Only one study (Huang 2009) explicitly reported data on this outcome. The proportion showing normal EEG at 12 months in the lamotrigine group (6/22, 27.3%) was significantly lower than that in the valproic acid group (15/23, 65.2%) (P < 0.05).

Ethosuximide versus lamotrigine
One study (Glauser 2013a), compared ethosuximide and lamotrigine in drug naive patients with childhood absence seizures. The main effectiveness outcome was the freedom from treatment failure assessed 12 months after randomisation. Freedom from treatment failure was also assessed at 16 to 20 weeks, and in between 16 and 20 weeks and month 12. Treatment failure was defined as failure either due to lack of seizure control, or meeting safety exit criteria, or withdrawal from the study for any other reason. Freedom from treatment failure at 12 months after randomisation was higher in patients taking ethosuximide (70/154, 45%) than in patients taking lamotrigine (31/146, 21%; P < 0.001). At 16 to 20 weeks, freedom from treatment failure was observed in 81/154 (53%) patients taking ethosuximide and 43/146 (29%) patients taking lamotrigine.

Adverse effects
The most common adverse effects of treatment with valproate reported by the studies assessing this drug (Callaghan 1982; Martinovic 1983; Sato 1982; Huang 2009; Glauser 2013a) were fatigue, nausea, vomiting, increased appetite with weight gain, behavioural/psychiatric changes (decreased concentration, personality change, hyperactivity, attention problems, hostility), and thrombocytopenia (Table 1). This is similar to the general adverse effects profile of valproate. Adverse effects often seen with valproate treatment are dyspepsia, weight gain, tremor, transient hair loss and haematological abnormalities (Panayiotopoulos 2001).
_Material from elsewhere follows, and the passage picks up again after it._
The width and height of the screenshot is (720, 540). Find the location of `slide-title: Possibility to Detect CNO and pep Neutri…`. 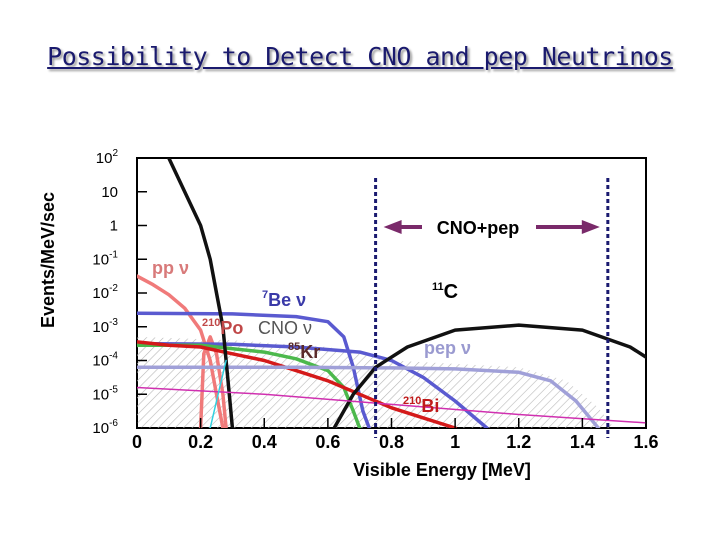

slide-title: Possibility to Detect CNO and pep Neutri… is located at coordinates (360, 56).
Ethosuximide treatment was mostly associated with nausea, vomiting, and behavioural/psychiatric changes (Table 2).

The most common adverse effects of treatment with lamotrigine were fatigue, and behavioural/psychiatric changes (Table 3). In one lamotrigine study (Frank 1999), the most commonly reported adverse event was rash (reported on 11 occasions in 10 patients). However, only in one of the individuals was this thought to be related to lamotrigine. There were two serious adverse events during the treatment, but they were judged to be unrelated to treatment. In one study (Huang 2009), systemic anaphylaxis rash during lamotrigine treatment led to patients´ withdrawal from the study. In the Glauser 2013a study, no side effects (including rash, reported in two patients taking valproate, six patients taking ethosuximide, and six patients taking lamotrigine) occurred more frequently in the lamotrigine cohort compared to the other treatment groups (valproate and ethosuximide). The occurrence of rash in patients receiving lamotrigine is a well‐known adverse events of this drug and its risk may be reduced by slow titration (Wang 2015).